The grandfather of Story Hours is (contact)'s "Return to the Temple of Elemental Evil", closely followed by Piratecat's "Defenders of Daybreak". Those author names probably seem weird to you if you don't spend much time on discussion forums, but in the circles where the Story Hour is well-traded, they are the grand masters of the form. A form that hasn't existed much more than a few years, really, which points to how much the world has changed in a short short time.

I suspect many players (and especially DMs) experience the urge to write down the tale of their adventures. But ten years ago, the motivation to do so was tiny, because the potential audience was so tiny. Sure, maybe your players would read it (MAYBE), but who else would even be able to parse those tropes and cliches that RPGs lean on? Most campaigns would be incomprehensible to somebody untutored in the ways. And anyways, how could you present it? A massive typed manuscript? Yeah, that's easy to hand around and read.

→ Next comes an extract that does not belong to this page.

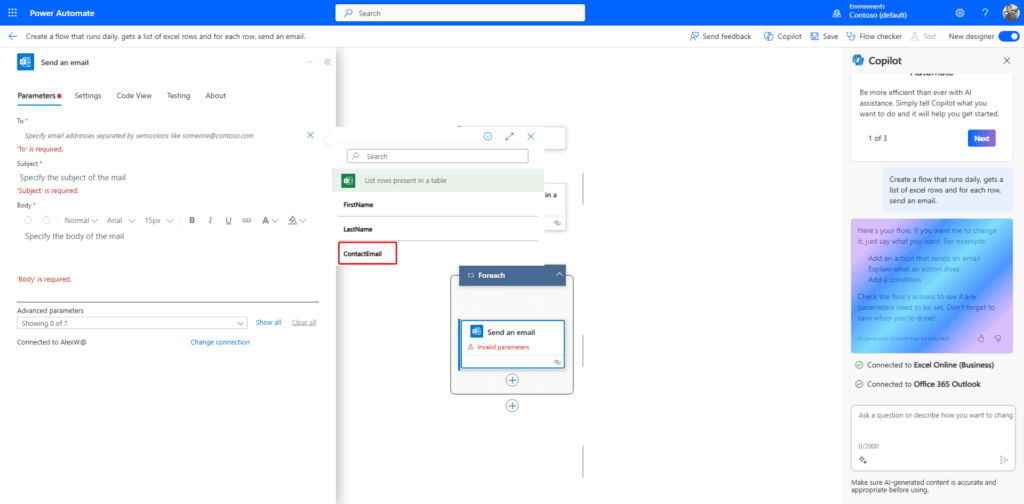Screen dimensions: 1024x504
Task: Collapse the Send an email panel
Action: click(327, 62)
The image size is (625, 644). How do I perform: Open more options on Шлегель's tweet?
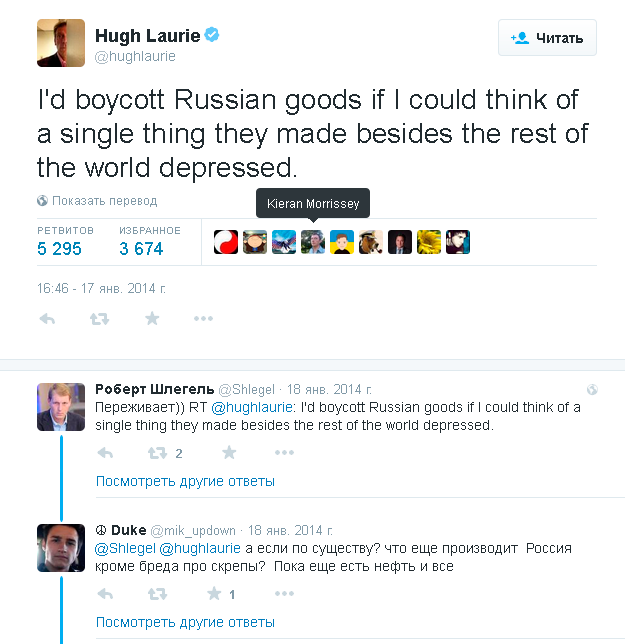click(x=283, y=453)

But now, with massive discussion boards hosting thousands of members, all of whom share an understanding of the RPG structure, there's suddenly a great big audience who will potentially enjoy your efforts.

I've had a lot of fun writing my Story Hours, and given that writing is a craft, I'm reasonably sure I've learned some. Practice is hard to screw up. But it's sure great to have a forum where you can practice AND get some attention in the process.

Of course, practice is what you practice. And what I've been practicing is mostly episodic, action-filled, plot-driven pulp tales.

Which is what I love, so that much is good.

Even more interesting is that people are selling BOOKS of a Story Hour. puts book publishing in anyone's hands and look! From D&D game to honest-to-god book you could actually put on your shelf.

B mentioned that he was in Toronto a while back and half-a-dozen publishers approached him with hiring ideas in their heads. I think he was wise to stay out of publishing -- what I see right there is "Crazy". "Headaches". "So Wrong". I can see a lot of "Walking After Midnight" in any publisher's future.